A campaign expected to be close turned out to be anything but during the federal election.
Conservative candidate Rob Morrison won the Kootenay-Columbia riding on Oct. 21 by 7,000 votes in a landslide result that ousted NDP incumbent Wayne Stetski.
Morrison was new on the ballot but had the advantage of running for a party that has traditionally dominated the riding thanks to strong East Kootenay support.
“We always came in as the underdogs,” said Morrison after the victory. “It’s hard with the incumbent who has a lot of press time and has been around and has already built up relationships. We knew it would be an uphill battle. The days leading up the election, we were behind in the polls. It was pretty nerve-wracking.”
Those polls turned out to be meaningless.
Stetski, who eked out a surprising win in 2015 by just 282 votes, had been the first NDP candidate to win the riding.
But there were plenty of candidates ready to end his time in Ottawa. Abra Brynne of the Green Party, Robin Goldsbury of the Liberals, People’s Party candidate Rick Stewart and Trev Miller of the Animal Protection Party also shared space on the ballot.
The campaign featured 11 events throughout the riding, and it quickly became apparent where the frontrunners’ priorities were.
Morrison focused most of his attention on his base in the East Kootenay and opted to skip two public debates in Nelson. Stetski, meanwhile, tried to make his case to Green voters for their support.

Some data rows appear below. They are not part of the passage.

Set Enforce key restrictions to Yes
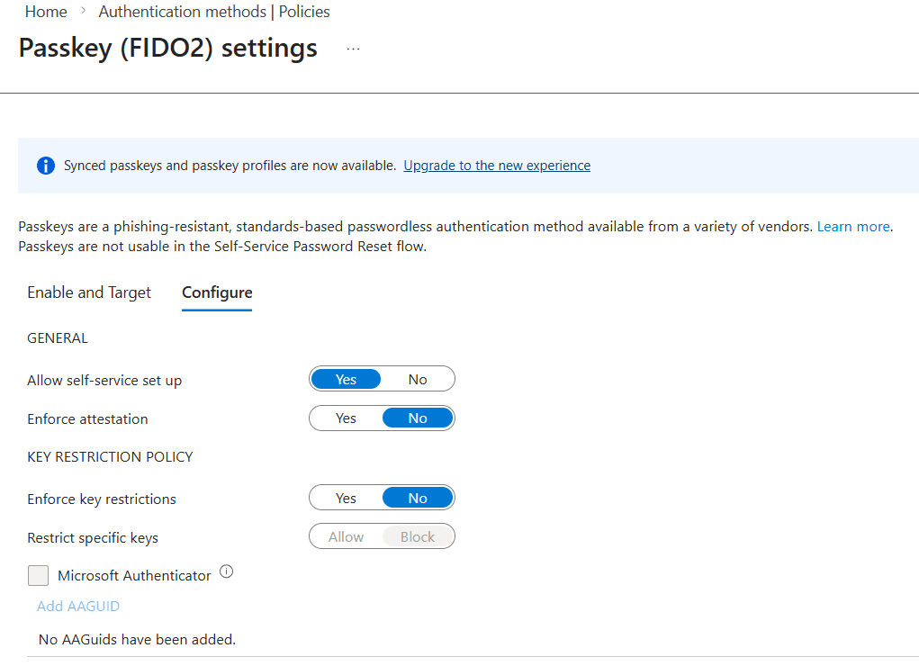The image size is (919, 666). pos(346,498)
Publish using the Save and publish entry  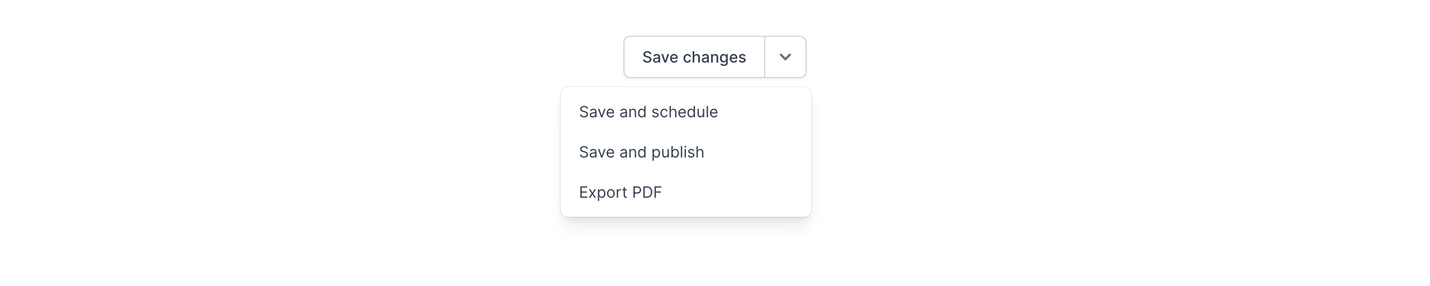(641, 152)
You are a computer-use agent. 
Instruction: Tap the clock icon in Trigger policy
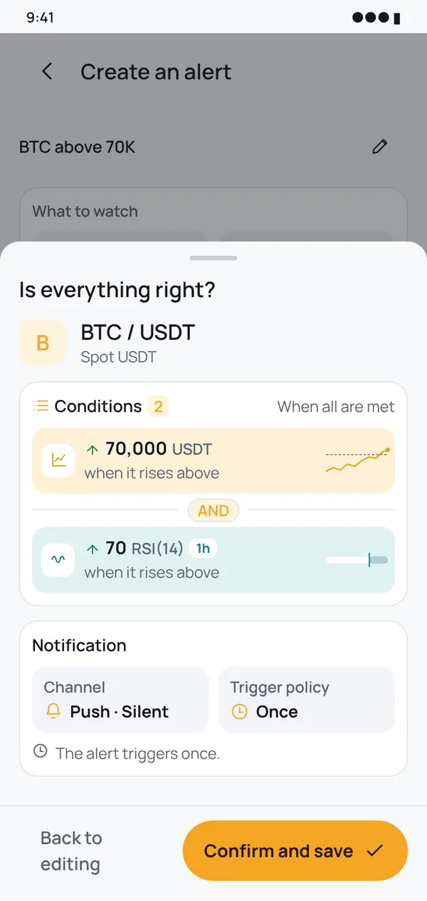coord(239,712)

That strategy didn’t work, and made months of hand-wringing over vote splitting moot. Brynne ended up finishing fourth, and even if all of her supporters had voted NDP it wouldn’t have been enough to sway the election in Stetski’s favour.
Still, there were surprises beyond the result once the dust settled.
Polling numbers showed Stetski led Morrison in a number of communities including Nelson, Revelstoke, Salmo, Kimberley and Fernie. Golden was much tighter, with Stetski edging Morrison by just five votes.
But where Morrison won, he won big.
He had nearly 2,000 more votes than Stetski in his Cranbrook stronghold, and also dominated in rural communities including Sparwood, Elkford, West Creston, Canyon, Lister, Baynes Lake and Elko.
Now Morrison has four years to show he was worth the avalanche of support.
“I’m going to hold myself accountable, to build on what we want and need for the Kootenay-Columbia region,” he said.
Correction: A previous version of this story stated Abra Brynne finished third in votes. Brynne was actually fourth behind Liberal candidate Robin Goldsbury.